-- DOCUMENT EXCERPT follows --

Image Generation from Contextually-Contradictory Prompts

Anonymous authors

Text-to-image diffusion models often fail on prompts that combine concepts misaligned with their learned associations, generating semantically inaccurate images. We call this Contextual Contradiction—a failure mode where one concept implicitly contradicts another due to entangled priors. For example, “a bear perfroming a handstand” contradicts the model’s priors about typical bear poses, and “a dragon blowing water” conflicts with its learned association with fire.

To address this, we introduce ''Stage Aware Prompting (SAP)'', a method for resolving contextual contradictions in text-to-image generation by aligning prompt information with the semantic stages of the denoising process. SAP decomposes such prompts into a sequence of proxy prompts, each tailored to a specific timestep range. These stage-aware prompts guide the generation process from coarse layout to fine details. By leveraging a large language model to identify and temporally separate contradictory concepts, SAP enables faithful and fine-grained image generation from prompts that would otherwise fail to align with the intended semantics.

Abstract

Text-to-image diffusion models excel at generating high-quality, diverse images from natural language prompts. However, they often fail to produce semantically accurate results when the prompt contains concept combinations that contradict their learned priors. We define this failure mode as contextual contradiction, where one concept implicitly negates another due to entangled associations learned during training. To address this, we propose a stage-aware prompt decomposition framework that guides the denoising process using a sequence of proxy prompts. Each proxy prompt is constructed to match the semantic content expected to emerge at a specific stage of denoising, while ensuring contextual coherence. To construct these proxy prompts, we leverage a large language model (LLM) to analyze the target prompt, identify contradictions, and generate alternative expressions that preserve the original intent while resolving contextual conflicts. By aligning prompt information with the denoising progression, our method enables fine-grained semantic control and accurate image generation in the presence of contextual contradictions. Experiments across a variety of challenging prompts show substantial improvements in alignment to the textual prompt.

-- DOCUMENT EXCERPT concluded --
-- GIVEN RECORDS follows --

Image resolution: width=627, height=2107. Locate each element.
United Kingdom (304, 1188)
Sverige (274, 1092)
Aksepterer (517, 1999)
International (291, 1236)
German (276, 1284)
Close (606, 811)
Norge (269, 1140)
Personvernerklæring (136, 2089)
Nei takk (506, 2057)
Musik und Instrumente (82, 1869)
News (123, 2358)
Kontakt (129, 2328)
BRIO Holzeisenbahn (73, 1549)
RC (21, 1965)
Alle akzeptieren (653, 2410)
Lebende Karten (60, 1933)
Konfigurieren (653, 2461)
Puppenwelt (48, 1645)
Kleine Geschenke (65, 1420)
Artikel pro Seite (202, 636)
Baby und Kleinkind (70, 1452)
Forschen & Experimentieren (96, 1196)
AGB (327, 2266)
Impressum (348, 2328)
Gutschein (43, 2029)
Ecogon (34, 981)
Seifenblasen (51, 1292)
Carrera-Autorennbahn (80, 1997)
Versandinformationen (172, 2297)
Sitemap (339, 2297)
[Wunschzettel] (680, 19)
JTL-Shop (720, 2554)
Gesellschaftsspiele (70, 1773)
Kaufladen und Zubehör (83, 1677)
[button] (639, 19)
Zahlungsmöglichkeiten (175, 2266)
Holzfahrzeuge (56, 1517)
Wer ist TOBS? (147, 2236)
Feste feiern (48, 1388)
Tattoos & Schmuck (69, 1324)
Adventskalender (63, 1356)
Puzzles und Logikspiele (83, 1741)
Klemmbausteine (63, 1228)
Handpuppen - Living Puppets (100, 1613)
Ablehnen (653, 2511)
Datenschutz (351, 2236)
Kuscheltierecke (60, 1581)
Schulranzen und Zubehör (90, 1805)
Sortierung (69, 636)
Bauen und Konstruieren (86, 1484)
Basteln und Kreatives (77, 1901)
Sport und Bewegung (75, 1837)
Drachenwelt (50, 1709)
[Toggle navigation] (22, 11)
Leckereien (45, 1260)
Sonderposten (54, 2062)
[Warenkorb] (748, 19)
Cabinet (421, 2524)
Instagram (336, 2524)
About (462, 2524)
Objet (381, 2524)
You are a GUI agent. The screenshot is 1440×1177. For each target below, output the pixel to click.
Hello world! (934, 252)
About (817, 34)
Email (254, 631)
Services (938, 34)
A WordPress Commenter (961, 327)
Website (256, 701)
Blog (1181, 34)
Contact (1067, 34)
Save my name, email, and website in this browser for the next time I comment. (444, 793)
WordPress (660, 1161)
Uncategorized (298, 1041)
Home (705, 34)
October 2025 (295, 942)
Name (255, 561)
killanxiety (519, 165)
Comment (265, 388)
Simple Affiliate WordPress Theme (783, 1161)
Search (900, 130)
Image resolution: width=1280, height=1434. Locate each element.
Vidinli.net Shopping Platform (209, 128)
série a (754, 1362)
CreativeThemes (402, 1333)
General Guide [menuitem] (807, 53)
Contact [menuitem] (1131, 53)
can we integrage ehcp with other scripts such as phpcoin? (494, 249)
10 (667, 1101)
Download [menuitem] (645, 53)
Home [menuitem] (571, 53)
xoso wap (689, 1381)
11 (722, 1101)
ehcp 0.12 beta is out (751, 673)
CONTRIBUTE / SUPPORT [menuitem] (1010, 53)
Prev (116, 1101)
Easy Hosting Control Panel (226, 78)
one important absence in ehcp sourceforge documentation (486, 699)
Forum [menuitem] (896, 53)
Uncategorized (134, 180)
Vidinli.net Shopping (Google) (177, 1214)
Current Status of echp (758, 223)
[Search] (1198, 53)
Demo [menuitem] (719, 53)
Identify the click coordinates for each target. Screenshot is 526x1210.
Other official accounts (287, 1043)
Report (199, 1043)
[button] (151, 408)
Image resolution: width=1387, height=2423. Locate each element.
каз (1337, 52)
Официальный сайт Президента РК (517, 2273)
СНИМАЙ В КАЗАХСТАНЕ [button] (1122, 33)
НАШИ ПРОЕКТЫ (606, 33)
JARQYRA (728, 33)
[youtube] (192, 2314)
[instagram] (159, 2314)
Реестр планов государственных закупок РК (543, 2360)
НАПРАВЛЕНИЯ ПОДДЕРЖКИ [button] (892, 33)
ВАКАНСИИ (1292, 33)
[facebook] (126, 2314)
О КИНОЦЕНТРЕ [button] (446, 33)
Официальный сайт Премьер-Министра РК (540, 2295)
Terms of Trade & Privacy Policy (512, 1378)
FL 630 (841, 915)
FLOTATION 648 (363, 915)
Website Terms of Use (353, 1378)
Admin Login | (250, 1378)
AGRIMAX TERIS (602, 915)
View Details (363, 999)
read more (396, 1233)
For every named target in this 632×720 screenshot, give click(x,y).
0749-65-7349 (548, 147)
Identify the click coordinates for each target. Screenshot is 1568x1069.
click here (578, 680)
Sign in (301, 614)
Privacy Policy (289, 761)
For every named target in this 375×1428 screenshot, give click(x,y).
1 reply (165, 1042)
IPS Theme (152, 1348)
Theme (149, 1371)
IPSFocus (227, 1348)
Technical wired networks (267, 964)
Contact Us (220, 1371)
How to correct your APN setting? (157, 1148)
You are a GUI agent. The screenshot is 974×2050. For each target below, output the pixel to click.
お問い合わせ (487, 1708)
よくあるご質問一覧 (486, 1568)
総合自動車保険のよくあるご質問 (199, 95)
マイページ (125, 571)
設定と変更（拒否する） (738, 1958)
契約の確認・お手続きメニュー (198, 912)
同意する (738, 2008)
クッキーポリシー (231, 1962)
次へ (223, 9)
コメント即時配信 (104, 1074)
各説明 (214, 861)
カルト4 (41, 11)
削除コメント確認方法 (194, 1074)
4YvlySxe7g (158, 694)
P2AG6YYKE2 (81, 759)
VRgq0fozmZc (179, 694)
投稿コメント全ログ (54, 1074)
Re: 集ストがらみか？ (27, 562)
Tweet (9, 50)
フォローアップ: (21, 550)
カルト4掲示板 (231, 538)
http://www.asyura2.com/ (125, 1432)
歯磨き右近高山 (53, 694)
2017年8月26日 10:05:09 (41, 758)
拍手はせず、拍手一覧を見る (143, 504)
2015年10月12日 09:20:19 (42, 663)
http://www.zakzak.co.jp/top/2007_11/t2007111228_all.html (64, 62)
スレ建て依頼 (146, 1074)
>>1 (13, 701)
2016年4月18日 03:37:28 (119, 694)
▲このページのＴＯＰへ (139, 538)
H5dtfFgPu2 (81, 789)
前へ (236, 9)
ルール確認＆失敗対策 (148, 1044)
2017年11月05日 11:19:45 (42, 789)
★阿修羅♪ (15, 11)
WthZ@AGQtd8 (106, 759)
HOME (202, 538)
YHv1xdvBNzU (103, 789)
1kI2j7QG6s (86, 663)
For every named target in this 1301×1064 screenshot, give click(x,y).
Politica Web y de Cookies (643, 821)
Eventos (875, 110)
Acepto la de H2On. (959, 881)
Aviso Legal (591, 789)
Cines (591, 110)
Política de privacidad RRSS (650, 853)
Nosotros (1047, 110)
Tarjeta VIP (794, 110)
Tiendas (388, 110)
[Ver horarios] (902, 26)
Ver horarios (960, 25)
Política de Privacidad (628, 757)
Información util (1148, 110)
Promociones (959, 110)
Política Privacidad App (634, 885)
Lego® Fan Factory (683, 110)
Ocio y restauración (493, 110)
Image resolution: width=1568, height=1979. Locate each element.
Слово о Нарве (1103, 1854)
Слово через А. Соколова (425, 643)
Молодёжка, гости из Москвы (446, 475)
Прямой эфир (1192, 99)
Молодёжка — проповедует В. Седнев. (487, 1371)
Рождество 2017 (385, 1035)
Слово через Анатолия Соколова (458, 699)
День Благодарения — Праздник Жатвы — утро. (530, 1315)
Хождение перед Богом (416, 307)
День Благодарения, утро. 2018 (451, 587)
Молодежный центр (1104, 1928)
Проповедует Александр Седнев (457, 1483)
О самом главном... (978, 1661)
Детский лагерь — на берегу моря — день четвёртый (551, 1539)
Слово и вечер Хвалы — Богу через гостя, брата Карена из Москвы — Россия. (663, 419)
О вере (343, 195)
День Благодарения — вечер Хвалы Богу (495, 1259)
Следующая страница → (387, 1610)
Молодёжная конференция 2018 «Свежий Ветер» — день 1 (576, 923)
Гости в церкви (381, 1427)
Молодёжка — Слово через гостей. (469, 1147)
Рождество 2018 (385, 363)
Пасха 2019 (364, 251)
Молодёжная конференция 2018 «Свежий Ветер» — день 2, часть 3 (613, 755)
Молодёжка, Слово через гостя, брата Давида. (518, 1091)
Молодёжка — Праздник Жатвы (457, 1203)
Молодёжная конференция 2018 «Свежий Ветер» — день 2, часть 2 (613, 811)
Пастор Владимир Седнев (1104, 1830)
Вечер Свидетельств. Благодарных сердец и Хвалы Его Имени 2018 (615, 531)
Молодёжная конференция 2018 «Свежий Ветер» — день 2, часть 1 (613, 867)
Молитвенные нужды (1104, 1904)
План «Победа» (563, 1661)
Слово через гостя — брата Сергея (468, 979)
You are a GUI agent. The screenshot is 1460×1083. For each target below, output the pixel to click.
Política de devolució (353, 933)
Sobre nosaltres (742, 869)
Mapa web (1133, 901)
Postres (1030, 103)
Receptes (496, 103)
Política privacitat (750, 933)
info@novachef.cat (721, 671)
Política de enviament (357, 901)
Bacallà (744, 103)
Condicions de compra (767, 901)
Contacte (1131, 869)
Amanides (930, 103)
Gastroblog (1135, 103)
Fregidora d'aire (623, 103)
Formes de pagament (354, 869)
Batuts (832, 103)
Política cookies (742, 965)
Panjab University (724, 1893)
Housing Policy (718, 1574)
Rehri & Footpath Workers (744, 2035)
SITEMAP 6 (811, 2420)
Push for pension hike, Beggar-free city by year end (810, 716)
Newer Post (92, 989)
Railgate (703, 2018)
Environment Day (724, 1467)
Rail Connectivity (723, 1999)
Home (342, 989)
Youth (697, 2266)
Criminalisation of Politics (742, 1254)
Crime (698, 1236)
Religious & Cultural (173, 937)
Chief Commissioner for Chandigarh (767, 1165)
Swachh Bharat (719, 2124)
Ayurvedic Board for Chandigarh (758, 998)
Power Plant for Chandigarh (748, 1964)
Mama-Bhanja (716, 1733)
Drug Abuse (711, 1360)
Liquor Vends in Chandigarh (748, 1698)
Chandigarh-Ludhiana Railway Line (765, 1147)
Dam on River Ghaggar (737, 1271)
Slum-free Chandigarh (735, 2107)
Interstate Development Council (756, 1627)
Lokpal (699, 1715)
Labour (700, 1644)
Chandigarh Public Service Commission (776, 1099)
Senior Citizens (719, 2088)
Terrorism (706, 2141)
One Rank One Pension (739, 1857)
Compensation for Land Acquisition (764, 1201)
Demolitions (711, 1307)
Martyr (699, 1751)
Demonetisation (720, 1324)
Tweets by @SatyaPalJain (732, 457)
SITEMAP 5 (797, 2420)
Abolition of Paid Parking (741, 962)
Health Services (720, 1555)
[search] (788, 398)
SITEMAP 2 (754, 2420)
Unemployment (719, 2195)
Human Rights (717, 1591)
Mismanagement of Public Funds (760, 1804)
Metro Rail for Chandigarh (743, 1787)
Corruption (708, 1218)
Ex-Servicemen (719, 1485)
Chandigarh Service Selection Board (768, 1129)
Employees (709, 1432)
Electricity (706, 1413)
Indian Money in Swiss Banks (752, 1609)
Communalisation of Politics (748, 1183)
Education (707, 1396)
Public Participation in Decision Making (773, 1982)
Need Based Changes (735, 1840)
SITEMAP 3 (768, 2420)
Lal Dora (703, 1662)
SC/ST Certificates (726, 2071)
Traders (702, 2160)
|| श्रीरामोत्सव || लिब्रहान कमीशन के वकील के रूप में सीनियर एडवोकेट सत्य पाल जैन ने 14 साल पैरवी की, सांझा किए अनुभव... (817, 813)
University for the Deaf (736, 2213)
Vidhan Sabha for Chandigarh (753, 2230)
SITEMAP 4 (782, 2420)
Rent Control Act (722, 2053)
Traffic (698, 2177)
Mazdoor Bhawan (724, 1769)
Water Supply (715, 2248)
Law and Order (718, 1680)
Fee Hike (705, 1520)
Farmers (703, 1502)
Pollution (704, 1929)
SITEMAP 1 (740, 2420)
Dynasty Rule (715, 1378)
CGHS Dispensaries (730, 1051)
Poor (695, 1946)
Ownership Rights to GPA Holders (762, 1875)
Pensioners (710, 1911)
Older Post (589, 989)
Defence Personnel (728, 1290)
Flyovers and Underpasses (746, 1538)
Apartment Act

-- GIVEN RECORDS concluded --

■ TO DO: Please quote the image-generation excerpt between "To address this, we introduce" and "the intended semantics.", inclusive.

■ EXERCISE RESULT:
To address this, we introduce ''Stage Aware Prompting (SAP)'', a method for resolving contextual contradictions in text-to-image generation by aligning prompt information with the semantic stages of the denoising process. SAP decomposes such prompts into a sequence of proxy prompts, each tailored to a specific timestep range. These stage-aware prompts guide the generation process from coarse layout to fine details. By leveraging a large language model to identify and temporally separate contradictory concepts, SAP enables faithful and fine-grained image generation from prompts that would otherwise fail to align with the intended semantics.